Plágio significa “copiar ou imitar, sem engenho, as obras ou os pensamentos dos outros e apresentá-los como originais”.

Apesar de conceito simples e claro, muitas pessoas tem dificuldade para compreendê-lo e, ainda mais frequente, reconhecê-lo.

Felizmente, a esposa do candidato Republicano a presidente dos EUA, Donald Trump, ofereceu o perfeito exemplo ilustrativo.

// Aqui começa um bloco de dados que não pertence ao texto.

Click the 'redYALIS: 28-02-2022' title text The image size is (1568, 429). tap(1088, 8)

Melania Trump plagia Michelle Obama em seu discurso na Convenção do Partido Republicano em Cleveland, Ohio

Durante seu discurso na Convenção Nacional do Partido Republicano dessa semana, a candidata à primeira dama dos EUA Melania Trump liberalmente plagiou de trechos de um discurso de 2008 da então candidata à primeira dama dos EUA Michelle Obama:

Inicialmente, Donald Trump e aliados insistiram em negar que Melania Trump havia plagiado Michelle Obama. Contudo, as evidências eram tão óbvias, e foram tão rápida e amplamente divulgadas, que uma membro de sua equipe, a escritora formada pela Universidade de Utah Meredith McIver assumiu responsabilidade e culpa pelo plágio.

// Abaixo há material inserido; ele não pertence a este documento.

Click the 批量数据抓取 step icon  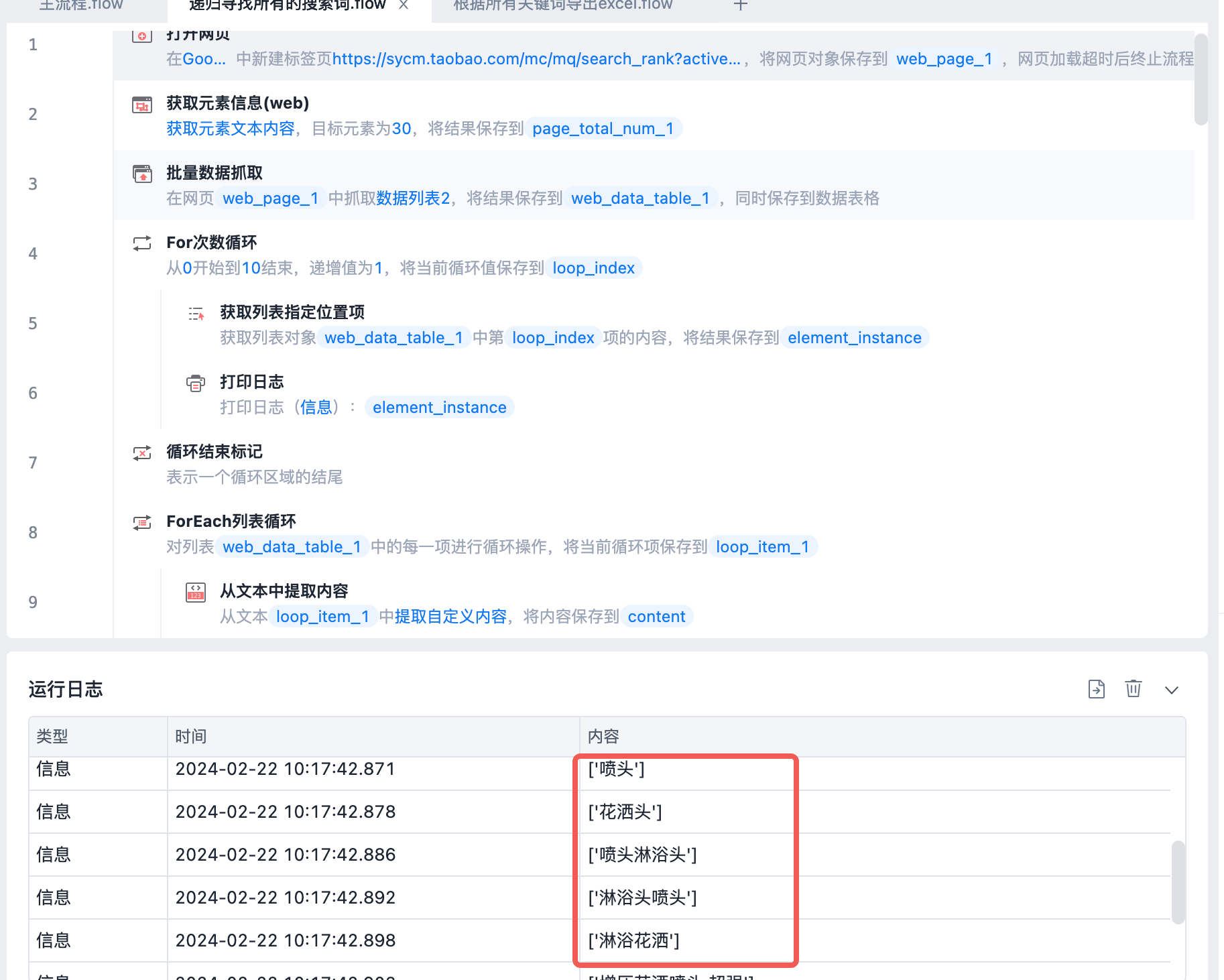coord(142,174)
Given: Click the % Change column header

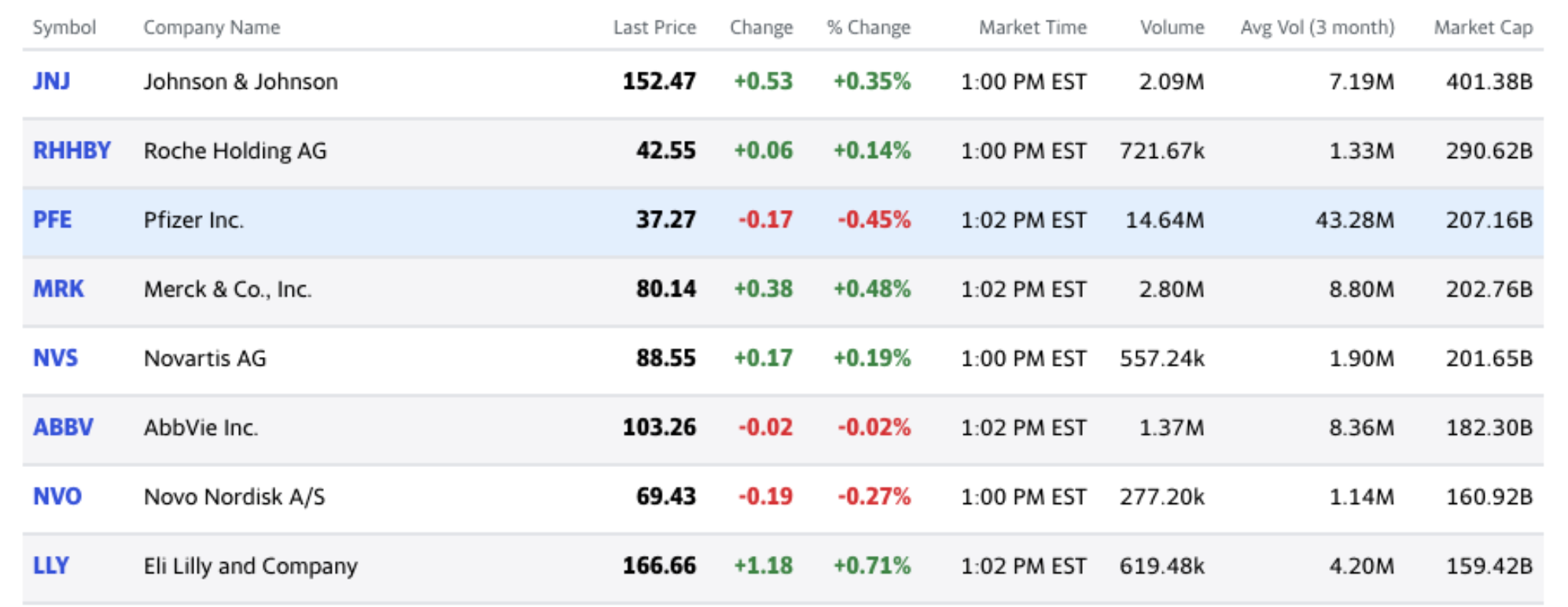Looking at the screenshot, I should coord(868,28).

A empresa Turnitin, especializada em detecção de plágio em trabalhos acadêmicos, analisou os discursos e demonstrou com alto grau de confiança que Trump plagiara de Obama [ênfases nossas]:

“O tipo ‘clone’ de plágio copia de outro trabalho literalmente, palavra por palavra. O início da seguinte frase de ambos discursos de Melania Trump de 2016 e o de Michelle Obama de 2008 exemplificam isso. Ambas são exatamente as mesmas. (…) Só para oferecer um contexto… há uma chance em um trilhão que uma frase de dezesseis palavras correspondam a uma outra frase do mesmo comprimento apenas por coincidência. Quanto mais o número de palavras correspondentes aumenta, a probabilidade de uma correspondência por pura coincidência cai por ordens de magnitude. (…) O final da mesma frase, mencionada acima, fornece um exemplo de plágio do tipo “localizar e substituir”, um caso em que algumas palavras-chave ou frases são alteradas, mas o texto mantém o conteúdo ou o significado do trabalho copiado.”

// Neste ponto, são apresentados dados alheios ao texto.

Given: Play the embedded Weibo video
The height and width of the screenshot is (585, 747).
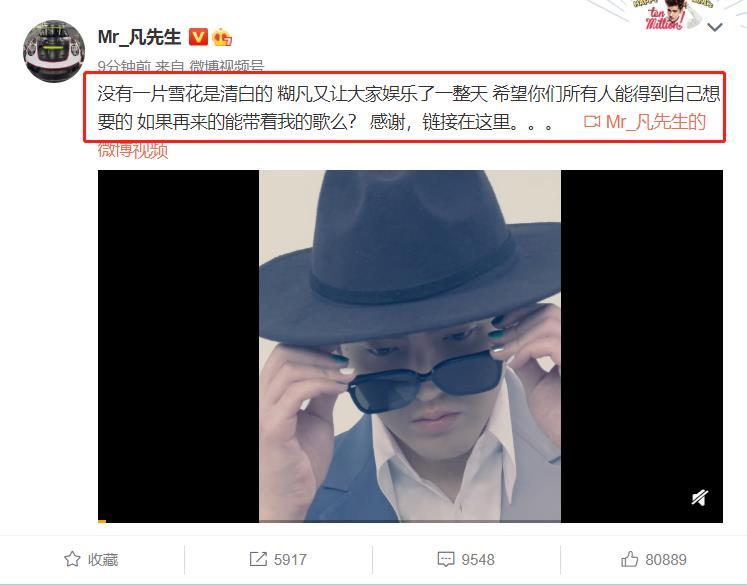Looking at the screenshot, I should click(x=410, y=346).
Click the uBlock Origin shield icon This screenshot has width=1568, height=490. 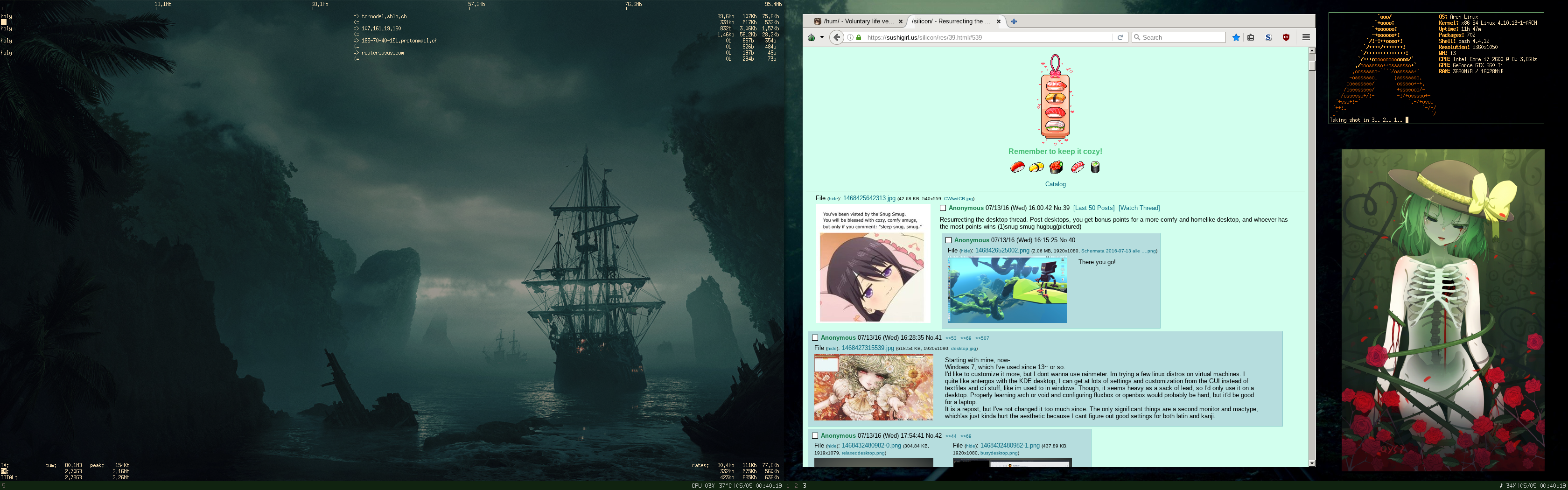[1286, 38]
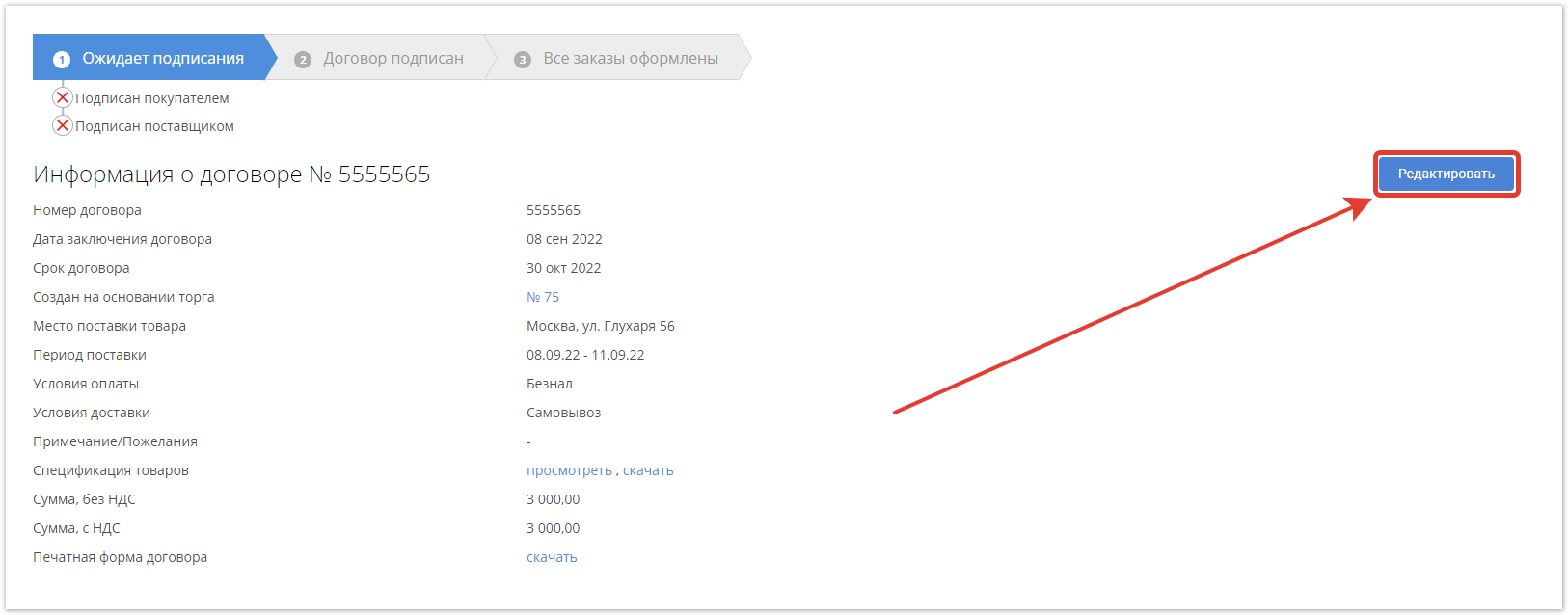Download the contract print form
Screen dimensions: 1568x615
(x=552, y=557)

A comparação lado a lado das frases em questão não deixa nenhuma dúvida para o investigador racional e imparcial dos dois tipos de plágio dentro os 10 tipos categorizados (i.e., “clone” e “localizar e substituir”) inclusos no discurso de Trump.

Plágio não é exclusividade acadêmica ou política, aparecendo com frequência no universo religioso. Thomas Monson, por exemplo, é fã pessoal de plágio, havendo plagiado de seus próprios discursos passados em Conferências Gerais de 2014 e 2016. Alguns sites de notícias SUD plagiam rotineiramente.